**Page**
# # # # # # #
(dissenting).
Facts
This case, tried upon a stipulation of facts, involves the question of whether defendants should be enjoined from using their property in violation of a local zoning ordinance. Subsequent to the effective date of zoning ordinance amendments,1 defendants placed a 14-foot by 70-foot mobile home2 *334on their property located within the township. The amended ordinance provides that mobile homes are a permitted use only in approved mobile-home parks or mobile-home subdivisions.3 Defendants stipulated that their land had not been approved for use as a mobile-home park or subdivision. Defendants also admitted that the mobile home was placed upon their property without first having obtained a building permit.4
The ordinance defines mobile-home parks and subdivisions5 and sets forth standards relating to *335approval of such developments. Mobile-home parks and subdivisions are a permitted use in all zoning districts within the township with the exception of recreational use districts.6
The stipulation of facts indicates that plans for a proposed mobile-home park have been approved by the township. The proposed park would cover 28 acres and offer facilities for approximately 100 mobile homes. However, at the date of trial no work had commenced on the park. Although it is unclear from the record how defendants’ land is presently zoned, there is nothing to indicate that defendants’ property could not be used to develop a mobile-home park or subdivision.
Robinson Township brought suit seeking to enjoin defendants’ use of their property as violative of township zoning ordinances. The trial court granted the desired injunctive relief. The Court of Appeals reversed. 70 Mich App 258; 245 NW2d 709 (1976).
Discussion
Defendants present a broadside challenge to the constitutionality of the ordinance. The issue, squarely presented, is whether any and all local zoning ordinances which do not totally exclude mobile homes from a community but which restrict the location of mobile homes to mobile-home parks and subdivisions within the community are invalid. In view of the procedural posture of this case, the facial validity of the ordinance, and the insufficient factual development of this record, the *336ordinance survives defendants’ constitutional challenge.
I
Prior to placing a mobile home on their property, defendants not only neglected to obtain the requisite building permit but also failed to seek a variance from existing zoning provisions pertaining to their land. Under these circumstances it is questionable whether the Knolls should be permitted to raise constitutional challenges to the ordinance at issue. See State v Larson, 292 Minn 350, 356; 195 NW2d 180, 183 (1972); Napierkowski v Gloucester Twp, 29 NJ 481, 489; 150 A2d 481, 485 (1959).7 Further, in rejecting constitutional challenges to similar ordinances, courts have noted the landowner’s failure to make use of their land in a manner permitted by zoning ordinances regulating the use and location of mobile homes. McKie v Ventura County, 38 Cal App 3d 555, 557; 113 Cal Rptr 143, 144 (1974); Town of Greenland v Hussey, 110 NH 269, 272; 266 A2d 122, 124 (1970).
# # # # # # #
**Given material**

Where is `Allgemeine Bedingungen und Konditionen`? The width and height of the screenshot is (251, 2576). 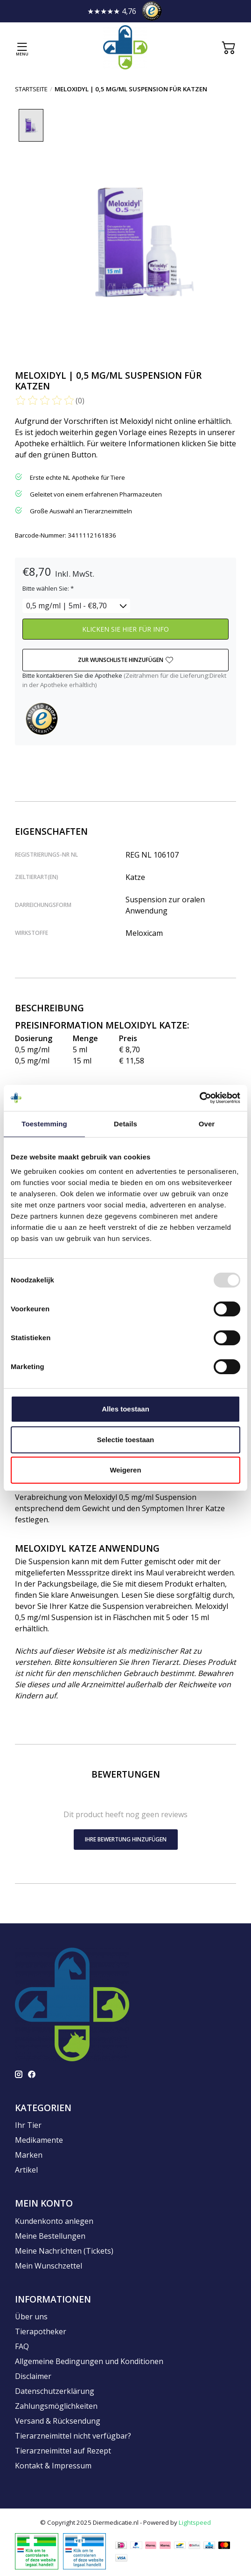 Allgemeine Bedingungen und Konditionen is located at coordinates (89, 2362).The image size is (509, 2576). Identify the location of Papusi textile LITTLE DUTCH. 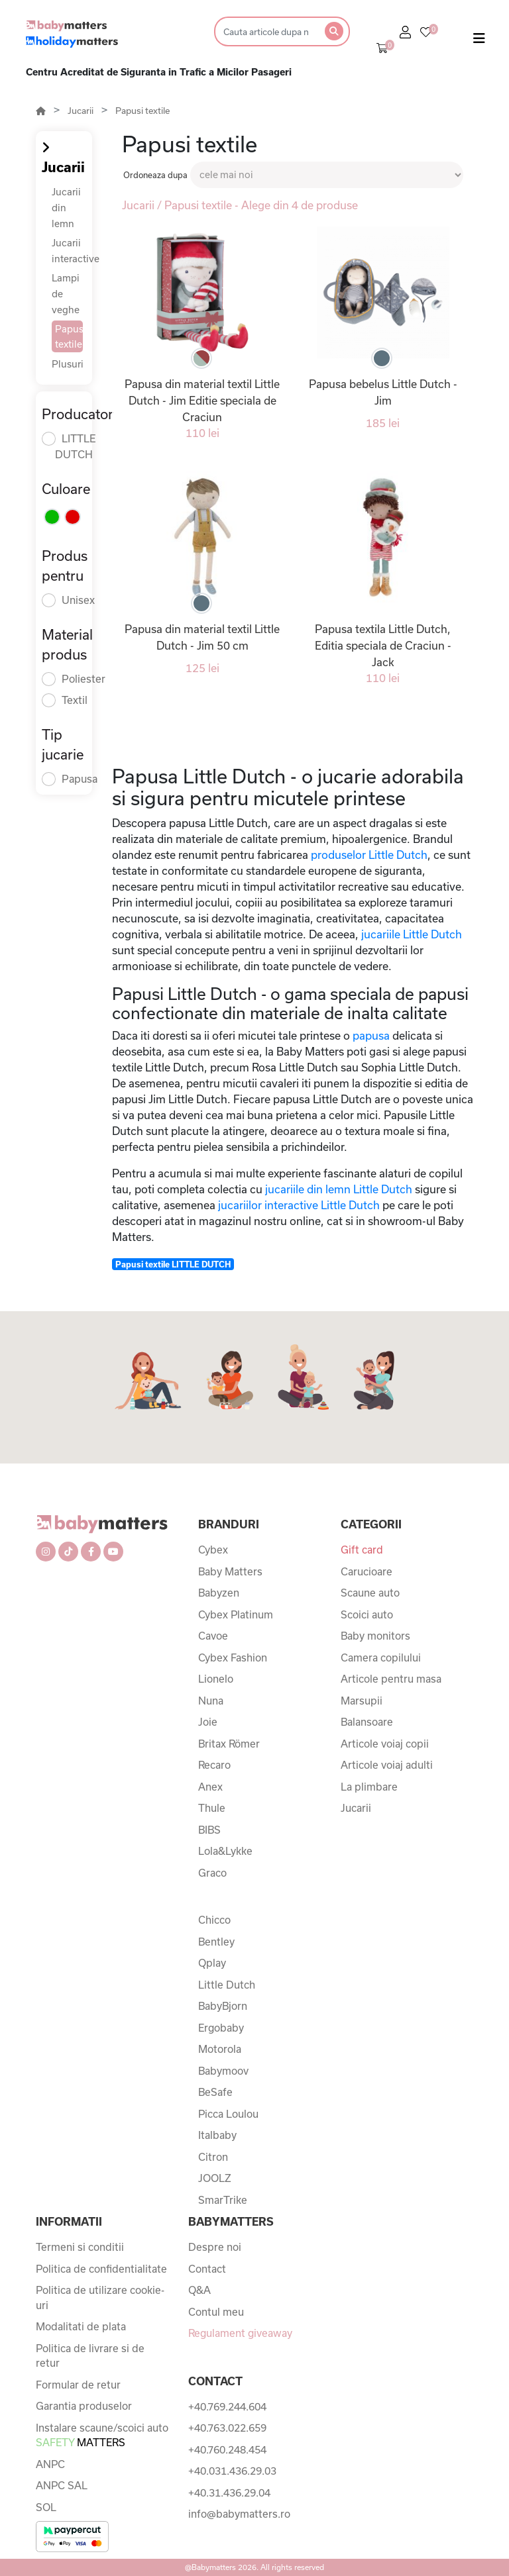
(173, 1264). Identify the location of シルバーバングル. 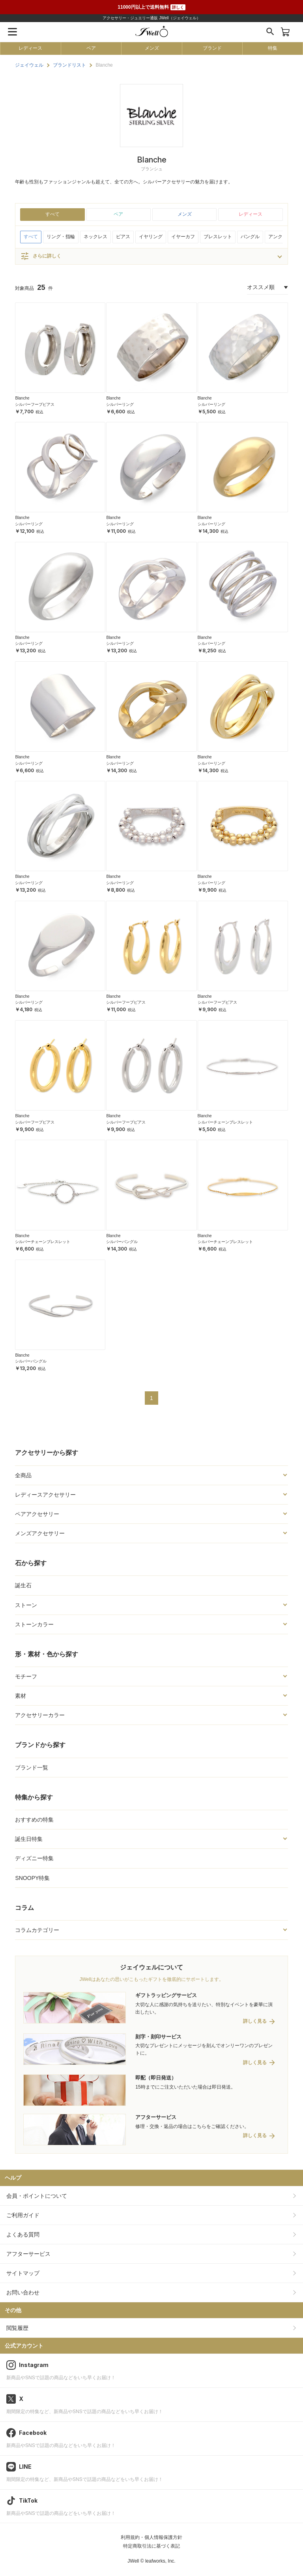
# # # # # # #
**Prompt**
From the section headed "I" in the zoning opinion above, list the names of every case cited.

**Finished task**
State v Larson
Napierkowski v Gloucester Twp
McKie v Ventura County
Town of Greenland v Hussey